-- START OF Exercise material --
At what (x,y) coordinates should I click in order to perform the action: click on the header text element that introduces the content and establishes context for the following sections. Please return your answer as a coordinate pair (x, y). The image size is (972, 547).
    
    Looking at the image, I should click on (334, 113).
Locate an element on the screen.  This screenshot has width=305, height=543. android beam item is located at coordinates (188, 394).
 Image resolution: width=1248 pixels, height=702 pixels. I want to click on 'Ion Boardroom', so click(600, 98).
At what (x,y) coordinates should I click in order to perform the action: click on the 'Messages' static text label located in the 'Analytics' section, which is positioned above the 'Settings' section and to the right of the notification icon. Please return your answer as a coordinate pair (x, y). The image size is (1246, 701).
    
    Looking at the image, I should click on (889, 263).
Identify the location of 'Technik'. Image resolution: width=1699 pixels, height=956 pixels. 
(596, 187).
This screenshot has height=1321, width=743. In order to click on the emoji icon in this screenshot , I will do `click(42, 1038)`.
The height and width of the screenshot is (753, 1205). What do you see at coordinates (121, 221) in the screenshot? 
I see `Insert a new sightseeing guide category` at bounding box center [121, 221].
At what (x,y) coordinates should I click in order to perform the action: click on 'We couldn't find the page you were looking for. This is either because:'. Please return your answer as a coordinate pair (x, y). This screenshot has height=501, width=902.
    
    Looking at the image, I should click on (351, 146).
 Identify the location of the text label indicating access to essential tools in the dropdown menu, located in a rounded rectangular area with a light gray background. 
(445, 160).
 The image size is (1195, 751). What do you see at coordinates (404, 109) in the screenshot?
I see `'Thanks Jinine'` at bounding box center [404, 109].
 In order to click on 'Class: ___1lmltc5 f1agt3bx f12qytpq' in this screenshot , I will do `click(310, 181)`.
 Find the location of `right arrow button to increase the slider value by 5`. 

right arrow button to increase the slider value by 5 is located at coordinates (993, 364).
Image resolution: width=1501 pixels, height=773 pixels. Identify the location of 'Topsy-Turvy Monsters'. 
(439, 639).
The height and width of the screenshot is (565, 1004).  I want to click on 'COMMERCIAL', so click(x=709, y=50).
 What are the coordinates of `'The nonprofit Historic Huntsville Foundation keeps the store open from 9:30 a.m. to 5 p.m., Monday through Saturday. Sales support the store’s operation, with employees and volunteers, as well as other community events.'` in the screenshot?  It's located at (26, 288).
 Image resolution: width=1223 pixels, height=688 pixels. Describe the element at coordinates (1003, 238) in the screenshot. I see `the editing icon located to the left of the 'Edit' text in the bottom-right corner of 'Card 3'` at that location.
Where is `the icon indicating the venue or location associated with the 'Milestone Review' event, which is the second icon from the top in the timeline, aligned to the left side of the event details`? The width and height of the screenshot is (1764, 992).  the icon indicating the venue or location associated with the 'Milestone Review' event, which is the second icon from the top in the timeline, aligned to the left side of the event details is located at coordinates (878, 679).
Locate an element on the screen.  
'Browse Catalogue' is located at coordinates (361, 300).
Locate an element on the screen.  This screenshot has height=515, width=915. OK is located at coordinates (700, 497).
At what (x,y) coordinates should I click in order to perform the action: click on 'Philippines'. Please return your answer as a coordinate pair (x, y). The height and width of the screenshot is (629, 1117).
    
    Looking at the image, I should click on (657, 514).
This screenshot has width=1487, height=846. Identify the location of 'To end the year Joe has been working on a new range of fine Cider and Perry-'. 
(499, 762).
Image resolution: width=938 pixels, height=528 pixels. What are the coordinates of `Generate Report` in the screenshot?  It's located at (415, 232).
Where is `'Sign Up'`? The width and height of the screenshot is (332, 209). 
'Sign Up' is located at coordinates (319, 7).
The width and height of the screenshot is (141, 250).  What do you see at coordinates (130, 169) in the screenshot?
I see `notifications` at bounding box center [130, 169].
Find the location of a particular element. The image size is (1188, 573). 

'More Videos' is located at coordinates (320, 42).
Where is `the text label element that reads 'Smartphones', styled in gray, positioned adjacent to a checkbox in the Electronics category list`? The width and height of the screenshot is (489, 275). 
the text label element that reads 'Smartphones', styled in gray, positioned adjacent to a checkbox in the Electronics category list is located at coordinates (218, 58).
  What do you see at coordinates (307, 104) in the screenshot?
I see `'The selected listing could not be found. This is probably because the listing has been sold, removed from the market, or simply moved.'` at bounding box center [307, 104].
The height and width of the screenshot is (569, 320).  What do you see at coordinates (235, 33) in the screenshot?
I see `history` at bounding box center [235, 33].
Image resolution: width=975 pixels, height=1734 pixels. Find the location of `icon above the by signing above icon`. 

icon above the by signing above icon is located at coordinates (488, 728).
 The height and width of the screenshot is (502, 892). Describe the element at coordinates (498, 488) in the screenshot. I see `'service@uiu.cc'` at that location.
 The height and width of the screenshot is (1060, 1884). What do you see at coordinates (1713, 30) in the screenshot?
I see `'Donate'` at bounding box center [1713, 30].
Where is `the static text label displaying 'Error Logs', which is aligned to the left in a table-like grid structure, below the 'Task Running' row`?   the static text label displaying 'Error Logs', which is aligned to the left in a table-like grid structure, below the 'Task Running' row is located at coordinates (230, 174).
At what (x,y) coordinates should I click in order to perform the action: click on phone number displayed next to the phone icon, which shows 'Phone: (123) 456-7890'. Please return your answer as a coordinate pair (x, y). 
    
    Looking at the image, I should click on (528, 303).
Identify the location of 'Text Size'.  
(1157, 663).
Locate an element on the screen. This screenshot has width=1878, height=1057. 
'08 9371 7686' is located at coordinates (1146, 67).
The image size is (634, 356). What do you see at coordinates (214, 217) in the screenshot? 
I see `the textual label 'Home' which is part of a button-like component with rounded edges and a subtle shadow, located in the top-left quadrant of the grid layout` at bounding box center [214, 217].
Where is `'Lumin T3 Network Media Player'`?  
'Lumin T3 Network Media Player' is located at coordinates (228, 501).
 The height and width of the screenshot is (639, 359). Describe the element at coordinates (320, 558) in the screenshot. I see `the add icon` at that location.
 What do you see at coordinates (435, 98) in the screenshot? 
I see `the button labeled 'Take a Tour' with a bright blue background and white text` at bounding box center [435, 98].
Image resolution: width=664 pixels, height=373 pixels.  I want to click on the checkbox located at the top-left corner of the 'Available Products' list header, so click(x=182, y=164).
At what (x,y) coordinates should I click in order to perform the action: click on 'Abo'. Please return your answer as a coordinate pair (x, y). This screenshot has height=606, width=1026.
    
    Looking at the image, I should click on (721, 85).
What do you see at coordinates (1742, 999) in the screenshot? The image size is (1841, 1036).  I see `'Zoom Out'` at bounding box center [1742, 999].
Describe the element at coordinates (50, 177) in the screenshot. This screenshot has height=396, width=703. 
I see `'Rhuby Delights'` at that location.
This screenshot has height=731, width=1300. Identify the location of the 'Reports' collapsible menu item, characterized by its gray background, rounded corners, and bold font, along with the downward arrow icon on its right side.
-- END OF Exercise material --
Quote all of the records above word for word, from the first through the last.

At what (x,y) coordinates should I click in order to perform the action: click on the header text element that introduces the content and establishes context for the following sections. Please return your answer as a coordinate pair (x, y). The image size is (972, 547).
    
    Looking at the image, I should click on (334, 113).
Locate an element on the screen.  This screenshot has width=305, height=543. android beam item is located at coordinates (188, 394).
 Image resolution: width=1248 pixels, height=702 pixels. I want to click on 'Ion Boardroom', so click(600, 98).
At what (x,y) coordinates should I click in order to perform the action: click on the 'Messages' static text label located in the 'Analytics' section, which is positioned above the 'Settings' section and to the right of the notification icon. Please return your answer as a coordinate pair (x, y). The image size is (1246, 701).
    
    Looking at the image, I should click on (889, 263).
Identify the location of 'Technik'. Image resolution: width=1699 pixels, height=956 pixels. 
(596, 187).
This screenshot has height=1321, width=743. In order to click on the emoji icon in this screenshot , I will do `click(42, 1038)`.
The height and width of the screenshot is (753, 1205). What do you see at coordinates (121, 221) in the screenshot? 
I see `Insert a new sightseeing guide category` at bounding box center [121, 221].
At what (x,y) coordinates should I click in order to perform the action: click on 'We couldn't find the page you were looking for. This is either because:'. Please return your answer as a coordinate pair (x, y). This screenshot has height=501, width=902.
    
    Looking at the image, I should click on (351, 146).
 Identify the location of the text label indicating access to essential tools in the dropdown menu, located in a rounded rectangular area with a light gray background. 
(445, 160).
 The image size is (1195, 751). What do you see at coordinates (404, 109) in the screenshot?
I see `'Thanks Jinine'` at bounding box center [404, 109].
 In order to click on 'Class: ___1lmltc5 f1agt3bx f12qytpq' in this screenshot , I will do `click(310, 181)`.
 Find the location of `right arrow button to increase the slider value by 5`. 

right arrow button to increase the slider value by 5 is located at coordinates (993, 364).
Image resolution: width=1501 pixels, height=773 pixels. Identify the location of 'Topsy-Turvy Monsters'. 
(439, 639).
The height and width of the screenshot is (565, 1004).  I want to click on 'COMMERCIAL', so click(x=709, y=50).
 What are the coordinates of `'The nonprofit Historic Huntsville Foundation keeps the store open from 9:30 a.m. to 5 p.m., Monday through Saturday. Sales support the store’s operation, with employees and volunteers, as well as other community events.'` in the screenshot?  It's located at (26, 288).
 Image resolution: width=1223 pixels, height=688 pixels. Describe the element at coordinates (1003, 238) in the screenshot. I see `the editing icon located to the left of the 'Edit' text in the bottom-right corner of 'Card 3'` at that location.
Where is `the icon indicating the venue or location associated with the 'Milestone Review' event, which is the second icon from the top in the timeline, aligned to the left side of the event details`? The width and height of the screenshot is (1764, 992).  the icon indicating the venue or location associated with the 'Milestone Review' event, which is the second icon from the top in the timeline, aligned to the left side of the event details is located at coordinates (878, 679).
Locate an element on the screen.  
'Browse Catalogue' is located at coordinates (361, 300).
Locate an element on the screen.  This screenshot has height=515, width=915. OK is located at coordinates (700, 497).
At what (x,y) coordinates should I click in order to perform the action: click on 'Philippines'. Please return your answer as a coordinate pair (x, y). The height and width of the screenshot is (629, 1117).
    
    Looking at the image, I should click on (657, 514).
This screenshot has width=1487, height=846. Identify the location of 'To end the year Joe has been working on a new range of fine Cider and Perry-'. 
(499, 762).
Image resolution: width=938 pixels, height=528 pixels. What are the coordinates of `Generate Report` in the screenshot?  It's located at (415, 232).
Where is `'Sign Up'`? The width and height of the screenshot is (332, 209). 
'Sign Up' is located at coordinates (319, 7).
The width and height of the screenshot is (141, 250).  What do you see at coordinates (130, 169) in the screenshot?
I see `notifications` at bounding box center [130, 169].
Find the location of a particular element. The image size is (1188, 573). 

'More Videos' is located at coordinates (320, 42).
Where is `the text label element that reads 'Smartphones', styled in gray, positioned adjacent to a checkbox in the Electronics category list`? The width and height of the screenshot is (489, 275). 
the text label element that reads 'Smartphones', styled in gray, positioned adjacent to a checkbox in the Electronics category list is located at coordinates (218, 58).
  What do you see at coordinates (307, 104) in the screenshot?
I see `'The selected listing could not be found. This is probably because the listing has been sold, removed from the market, or simply moved.'` at bounding box center [307, 104].
The height and width of the screenshot is (569, 320).  What do you see at coordinates (235, 33) in the screenshot?
I see `history` at bounding box center [235, 33].
Image resolution: width=975 pixels, height=1734 pixels. Find the location of `icon above the by signing above icon`. 

icon above the by signing above icon is located at coordinates (488, 728).
 The height and width of the screenshot is (502, 892). Describe the element at coordinates (498, 488) in the screenshot. I see `'service@uiu.cc'` at that location.
 The height and width of the screenshot is (1060, 1884). What do you see at coordinates (1713, 30) in the screenshot?
I see `'Donate'` at bounding box center [1713, 30].
Where is `the static text label displaying 'Error Logs', which is aligned to the left in a table-like grid structure, below the 'Task Running' row`?   the static text label displaying 'Error Logs', which is aligned to the left in a table-like grid structure, below the 'Task Running' row is located at coordinates (230, 174).
At what (x,y) coordinates should I click in order to perform the action: click on phone number displayed next to the phone icon, which shows 'Phone: (123) 456-7890'. Please return your answer as a coordinate pair (x, y). 
    
    Looking at the image, I should click on (528, 303).
Identify the location of 'Text Size'.  
(1157, 663).
Locate an element on the screen. This screenshot has width=1878, height=1057. 
'08 9371 7686' is located at coordinates (1146, 67).
The image size is (634, 356). What do you see at coordinates (214, 217) in the screenshot? 
I see `the textual label 'Home' which is part of a button-like component with rounded edges and a subtle shadow, located in the top-left quadrant of the grid layout` at bounding box center [214, 217].
Where is `'Lumin T3 Network Media Player'`?  
'Lumin T3 Network Media Player' is located at coordinates (228, 501).
 The height and width of the screenshot is (639, 359). Describe the element at coordinates (320, 558) in the screenshot. I see `the add icon` at that location.
 What do you see at coordinates (435, 98) in the screenshot? 
I see `the button labeled 'Take a Tour' with a bright blue background and white text` at bounding box center [435, 98].
Image resolution: width=664 pixels, height=373 pixels.  I want to click on the checkbox located at the top-left corner of the 'Available Products' list header, so click(x=182, y=164).
At what (x,y) coordinates should I click in order to perform the action: click on 'Abo'. Please return your answer as a coordinate pair (x, y). This screenshot has height=606, width=1026.
    
    Looking at the image, I should click on (721, 85).
What do you see at coordinates (1742, 999) in the screenshot? The image size is (1841, 1036).  I see `'Zoom Out'` at bounding box center [1742, 999].
Describe the element at coordinates (50, 177) in the screenshot. This screenshot has height=396, width=703. 
I see `'Rhuby Delights'` at that location.
This screenshot has height=731, width=1300. Identify the location of the 'Reports' collapsible menu item, characterized by its gray background, rounded corners, and bold font, along with the downward arrow icon on its right side.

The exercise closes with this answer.